> [Data extracts]:

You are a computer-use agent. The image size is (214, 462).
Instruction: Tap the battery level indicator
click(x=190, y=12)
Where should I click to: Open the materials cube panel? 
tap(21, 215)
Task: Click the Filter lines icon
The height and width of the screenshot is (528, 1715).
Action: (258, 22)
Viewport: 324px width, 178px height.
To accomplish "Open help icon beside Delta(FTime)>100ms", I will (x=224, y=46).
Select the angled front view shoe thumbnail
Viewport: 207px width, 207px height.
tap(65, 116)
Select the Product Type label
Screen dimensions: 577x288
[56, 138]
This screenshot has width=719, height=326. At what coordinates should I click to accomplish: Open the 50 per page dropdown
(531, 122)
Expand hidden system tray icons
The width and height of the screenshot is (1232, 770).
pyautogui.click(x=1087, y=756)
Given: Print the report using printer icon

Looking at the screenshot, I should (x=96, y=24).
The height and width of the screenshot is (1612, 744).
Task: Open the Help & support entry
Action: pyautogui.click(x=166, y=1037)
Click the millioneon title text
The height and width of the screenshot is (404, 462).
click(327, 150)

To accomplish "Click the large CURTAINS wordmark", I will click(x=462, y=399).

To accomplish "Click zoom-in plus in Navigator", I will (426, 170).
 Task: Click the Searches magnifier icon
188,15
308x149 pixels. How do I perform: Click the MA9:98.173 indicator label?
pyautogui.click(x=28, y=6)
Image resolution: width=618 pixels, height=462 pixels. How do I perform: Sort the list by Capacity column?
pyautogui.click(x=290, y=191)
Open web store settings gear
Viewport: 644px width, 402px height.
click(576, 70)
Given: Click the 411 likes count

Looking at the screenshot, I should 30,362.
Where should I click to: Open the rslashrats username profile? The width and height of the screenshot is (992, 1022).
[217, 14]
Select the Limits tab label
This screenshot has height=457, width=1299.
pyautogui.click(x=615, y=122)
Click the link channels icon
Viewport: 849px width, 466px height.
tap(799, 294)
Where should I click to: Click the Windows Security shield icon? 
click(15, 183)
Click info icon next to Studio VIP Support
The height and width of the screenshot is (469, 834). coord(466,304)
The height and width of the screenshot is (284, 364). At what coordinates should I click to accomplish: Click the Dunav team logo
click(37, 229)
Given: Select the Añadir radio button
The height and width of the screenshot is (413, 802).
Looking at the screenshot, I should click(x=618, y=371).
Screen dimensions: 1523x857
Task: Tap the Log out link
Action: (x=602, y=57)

> [Task to carry out]:
Type the data again exactly. Leave nothing out.

> [Exercise result]:
You are a computer-use agent. The image size is (214, 462).
Instruction: Tap the battery level indicator
click(x=190, y=12)
Where should I click to: Open the materials cube panel? 
tap(21, 215)
Task: Click the Filter lines icon
The height and width of the screenshot is (528, 1715).
Action: (258, 22)
Viewport: 324px width, 178px height.
To accomplish "Open help icon beside Delta(FTime)>100ms", I will (x=224, y=46).
Select the angled front view shoe thumbnail
Viewport: 207px width, 207px height.
tap(65, 116)
Select the Product Type label
Screen dimensions: 577x288
[56, 138]
This screenshot has width=719, height=326. At what coordinates should I click to accomplish: Open the 50 per page dropdown
(531, 122)
Expand hidden system tray icons
The width and height of the screenshot is (1232, 770).
pyautogui.click(x=1087, y=756)
Given: Print the report using printer icon

Looking at the screenshot, I should (x=96, y=24).
The height and width of the screenshot is (1612, 744).
Task: Open the Help & support entry
Action: pyautogui.click(x=166, y=1037)
Click the millioneon title text
The height and width of the screenshot is (404, 462).
click(327, 150)

To accomplish "Click the large CURTAINS wordmark", I will click(x=462, y=399).

To accomplish "Click zoom-in plus in Navigator", I will (426, 170).
 Task: Click the Searches magnifier icon
188,15
308x149 pixels. How do I perform: Click the MA9:98.173 indicator label?
pyautogui.click(x=28, y=6)
Image resolution: width=618 pixels, height=462 pixels. How do I perform: Sort the list by Capacity column?
pyautogui.click(x=290, y=191)
Open web store settings gear
Viewport: 644px width, 402px height.
click(576, 70)
Given: Click the 411 likes count

Looking at the screenshot, I should 30,362.
Where should I click to: Open the rslashrats username profile? The width and height of the screenshot is (992, 1022).
[217, 14]
Select the Limits tab label
This screenshot has height=457, width=1299.
pyautogui.click(x=615, y=122)
Click the link channels icon
Viewport: 849px width, 466px height.
tap(799, 294)
Where should I click to: Click the Windows Security shield icon? 
click(15, 183)
Click info icon next to Studio VIP Support
The height and width of the screenshot is (469, 834). coord(466,304)
The height and width of the screenshot is (284, 364). At what coordinates should I click to accomplish: Click the Dunav team logo
click(37, 229)
Given: Select the Añadir radio button
The height and width of the screenshot is (413, 802).
Looking at the screenshot, I should click(x=618, y=371).
Screen dimensions: 1523x857
Task: Tap the Log out link
Action: (x=602, y=57)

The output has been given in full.